— Reading text —
Associate / associateBy merge strategy default

Currently

listOf("a", "a", "b").associateBy { it } == mapOf("a" to "a", "b" to "b")

The current default is to silently choose the last value for each key. Throwing an exception would be safer. An unexpected choice of value is more likely to result in hard to detect bugs than an unexpected failure.

Also, to me at least, failure is the least surprising default strategy. It’s the safest option. There is no obvious default choice amongst the ways to choose a particular value (first, last, random, . . .) and they’re all closer to each other than to failure. Java’s Collectors.toMap() behaves this way (Java doing something is not by itself a good reason to do it, but it does lend weight to “less surprising” given many Kotlin developers are familiar with Java.)

1 Like

The original reason why such strategy was chosen is the performance: in order to ensure that there is no duplicate key inserted we’d have to search each key twice in the map.

I’m on my phone now so no idea if this will format properly or not, but based on the current impl of the associate… template and of MutableMap (so no idea if this has changed since the original impl!) this could be done with only a variable store + comparison extra because MutableMap.put now returns the previous value (if there was one)–

for (element in this) {
    val previous = destination.put(keySelector(element), element)
    if (previous == null) throw something
}
return destination

Obviously now there is also backwards compatibility to consider as well though!

Note that the map can contain null as a value mapped to some key, and put will return null for that key in the same way as it would return null when the key is missing.

Ah, yeah I see where I went wrong.

I was going off the signature / docs of MutableMap.put(K,V):V? “Return the previous value associated with the key, or null if the key was not present in the map.”

Since I saw put(K, V): V? I assumed the value could not be null because V != V? (and since I can’t think of any time I’ve used a map with null values this didn’t immediately strike me as wrong.) But V has no upper bound so can be nullable.

— Data extract —
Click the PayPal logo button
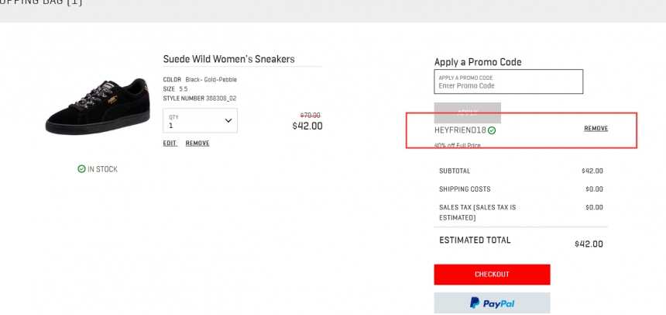This screenshot has width=666, height=315. click(492, 303)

— Your instructions —
Continue the forum thread about the default merge strategy of Kotlin's associateBy from the point where it stops. You can leave the data aside; it plays no part here.

— Result below —
So, entirely my misunderstanding. (The put(…) docs could be more clear on this though! - put - Kotlin Programming Language)

So since Kotlin supports null values in maps, it’s impossible to detect whether or not a value for a previous key was present without calling containsKey(…) - not even the new methods in Java 8 will save the extra call since they don’t support null values.

If you still want to get that behavior, you can resort to more complex combo of groupingBy and reduce, though it doesn’t address the original problem with default behavior.

The idea of groupingBy + reduce is that you group the collection by key and then apply reducing function to an each group:

listOf("apple", "bar", "arc")
    .groupingBy { it[0] }
    .reduce { key, acc, element -> error("Duplicate key '$key' encountered for element '$element'") }

Since the reducing function is applied only when there are at least two elements in a group, you can throw an exception immediately from that function.

More about groupingBy and related extensions here: Grouping - Kotlin Programming Language

1 Like

Thanks! This is nicer than my current solution (we’ve got an Iterable.asStream() extension method for interop with our unconverted Java code so I added an extension method that does something like .asStream().collect(toMap(..))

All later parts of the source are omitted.